I love the ease of music streaming, but there's something about physical media that I just can't resist. Sure, being able to play any song ever made in mere seconds is cool, but CD players are nostalgia incarnate.
It's been 20 years since I owned a CD player — a huge boombox type thing I probably dropped and was covered in sticky fingerprints — but that feeling of physically loading a disc into the new FiiO DM15 hit me like a wave.
I don't think everyone will agree with me, but my recent foray back into physical media makes me genuinely believe that CDs are better than streaming in three important ways.
Ownership: My music belongs to ME

You're not paying some guy in Silicon Valley every month for the rest of eternity to please please please let me use this digital license of this song I like. You own the CD. It's yours. No one can take it away from you.
Hypothetically, if Spotify goes under, you lose all that music. If TIDAL suddenly decides to shut its doors, those playlists you favorited? Gone. If Qobuz gets banned in your country for whatever reason, all those meticulously curated album downloads are gone.
Not with CDs. Sure, CDs can degrade over time — it's called disc rot — but if you look after them properly, this is less likely to happen. I've got CDs from 1999 that still play as if they were brand new, so unless you're storing your CDs outside, it's not something you need to worry too much about.
I'm not the only one feeling this way. In this era of streaming — streaming movies, streaming music, heck, maybe even streaming laptops in the near future — we want to take control of our media again.
I'm going to have 'Currents' by Tame Impala until the day I die.
The Times reports that last year, 9.7 million CDs were sold in the U.K. and 33 to 36 million in the U.S. This number has been stable since about 2022. Obviously, it's still a far cry from the peak of 1999-2002 when 200 million CDs were sold, but these silver discs still have lots of life left in them.
I love my CD collection. I'm going to have "Currents" by Tame Impala until the day I die. "NOW That's What I Call Music 86"? Yeah, that's all mine, baby.
I love the FULL album experience

This point isn't exclusive to CDs — it applies to all physical media. You'd get the same result from a CD, tape, or vinyl, so it's relevant here.
But let me set the scene a little. I've loved this band for 17 years now. I know all their albums back to front. I know an embarrassing amount of trivia about them. I used to have their posters on my wall from 2009-2015. But when I bought "Origin of Symmetry" by Muse on vinyl, I learned a brand new fact.
I was reading the inserts — you know, the fine print text on the inside of the album artwork — and I discovered that the organ on one of the tracks was recorded at a church in the city I call my home. I went on an impromptu walk and played music tourist, ogling the pipe organ in question.
How cool is that? If I'd never bought that album, I would never have discovered that tidbit of information. Because I never owned the CD — I just stole my dad's to import the files onto my iPod Nano — I didn't take that extra step and peruse the insert.
It makes me wonder: how much else have I missed? Maybe the drums on Foo Fighters' "Sonic Highways" were recorded in my apartment building? Perhaps the vocals on Katy Perry's tween classic "One of the Boys" were actually performed in my elementary school? This is good information that we're losing.
No distractions and no AI-generated playlists or algorithms
Imagine how artists feel — they pour their entire creative souls into a project, only for it to fail because some binary code deemed it non-trendy.
You know the feeling: picking up your phone with the intention of putting on a playlist or album, but getting distracted by a random, unimportant push notification and then falling into a doom-scrolling rabbit hole. I've been there. We've all been there.
But that's not the case with a CD player. You're fully in the moment. It's all about the music, just as the artist intended.
Albums take years to write, record, master, and produce, and when you combine the tangible CD, the insert detailing everyone who worked on the record, and the whole listening experience, it almost feels like you're closer to the artist themselves. This is how the musician intended it.

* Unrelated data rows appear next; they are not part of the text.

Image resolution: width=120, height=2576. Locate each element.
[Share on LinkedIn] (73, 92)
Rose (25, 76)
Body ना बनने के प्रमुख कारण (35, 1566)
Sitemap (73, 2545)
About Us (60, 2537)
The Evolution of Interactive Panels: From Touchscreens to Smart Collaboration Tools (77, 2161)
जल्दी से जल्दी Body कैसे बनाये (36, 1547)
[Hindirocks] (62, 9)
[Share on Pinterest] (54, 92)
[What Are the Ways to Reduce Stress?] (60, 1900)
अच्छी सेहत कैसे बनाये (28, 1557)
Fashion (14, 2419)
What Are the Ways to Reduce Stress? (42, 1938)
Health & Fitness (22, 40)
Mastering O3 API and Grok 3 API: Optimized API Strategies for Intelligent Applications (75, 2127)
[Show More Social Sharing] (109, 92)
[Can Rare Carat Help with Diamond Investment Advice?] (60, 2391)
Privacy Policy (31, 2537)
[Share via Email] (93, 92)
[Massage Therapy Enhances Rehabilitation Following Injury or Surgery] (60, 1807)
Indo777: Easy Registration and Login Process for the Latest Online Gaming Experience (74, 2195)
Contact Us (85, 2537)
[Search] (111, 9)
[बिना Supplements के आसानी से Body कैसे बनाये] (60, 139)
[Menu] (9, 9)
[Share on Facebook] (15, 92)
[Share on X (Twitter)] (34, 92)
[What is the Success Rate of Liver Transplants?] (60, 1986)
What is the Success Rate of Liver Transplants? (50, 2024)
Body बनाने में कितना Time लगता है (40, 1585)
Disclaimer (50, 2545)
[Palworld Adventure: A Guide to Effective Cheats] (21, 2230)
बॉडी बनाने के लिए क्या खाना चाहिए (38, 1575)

Besides, I'm kind of sick of living my life to appease an algorithm. Imagine how artists feel — they pour their entire creative souls into a project, only for it to fail because some binary code deemed it non-trendy.
Sure, it's a challenge to get noticed in a record store overflowing with CDs by musicians just as talented and special as everyone else, but at least it feels more genuine. When looking through CDs, at least there's a human element to it.
Perhaps the artwork or album name catches your eye; perhaps its location beside one of your favorite CDs inspires you to take a risk on it; perhaps your stomach lurches just as your finger meets its plastic casing. Perhaps all three, and then it's kismet.
This is the kind of connection we're missing with streaming. Everything's on demand. Everything's fighting for dominance. There's nothing permanent about it, and that's why I'm committed to the CD resurgence. This Gen Z says bring it on. I'm ready.